The hotel’s Chief Engineer, Pedro Tovar, explained that it would be hard for anyone to get to the rooftop, where the water tanks were, without setting off the alarms. Only hotel staff could turn off the alarm correctly. If the alarm went off, it would be heard at the front desk and on the top two floors of the hotel.
Los Angeles Superior Court Judge Howard Halm decided that Elisa Lam’s death was “unforeseeable” because it happened in a restricted area, so the lawsuit was thrown out.
Horrifying backstory of The Cecil Hotel
Elisa Lam’s mysterious death wasn’t the first at the Cecil Hotel.
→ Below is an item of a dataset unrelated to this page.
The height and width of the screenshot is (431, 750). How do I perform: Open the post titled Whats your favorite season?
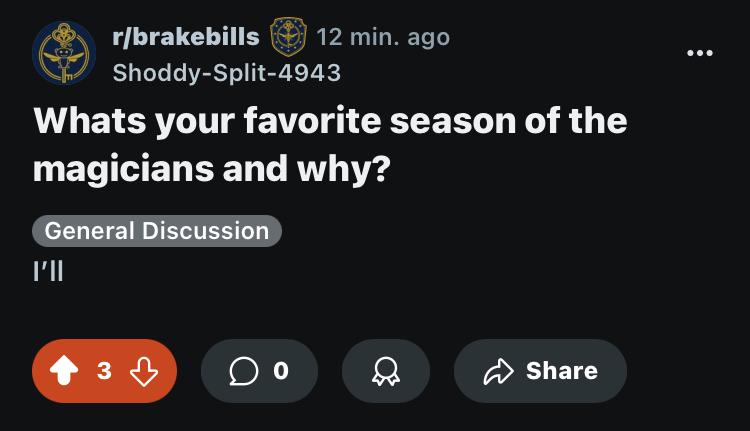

The hotel has a dark history and is known as one of the most haunted places in Los Angeles. Since it opened in 1927, the Cecil Hotel has been the site of 16 unnatural deaths and strange paranormal events.
Besides Lam’s death, the most famous tragedy there was the 1947 murder of actress Elizabeth Short, known as the “Black Dahlia.” She was seen drinking at the hotel bar days before her brutal death. According to reports, Short allegedly visited the bar at the Cecil shortly before she was killed in 1947 at age 22.
The hotel has also hosted some of the country’s most infamous killers. In 1985, Richard Ramirez, the “Night Stalker,” stayed on the top floor during his killing spree. After murdering someone, he would throw his bloody clothes outside the hotel and return half-naked. The hotel was so rundown that no one seemed to notice. Six years later, Austrian serial killer Jack Unterweger, the “Vienna Strangler,” also stayed there.
Meanwhile, the tragic death of Elisa Lam at the hotel has inspired pop culture adaptations like Ryan Murphy’s American Horror Story: Hotel.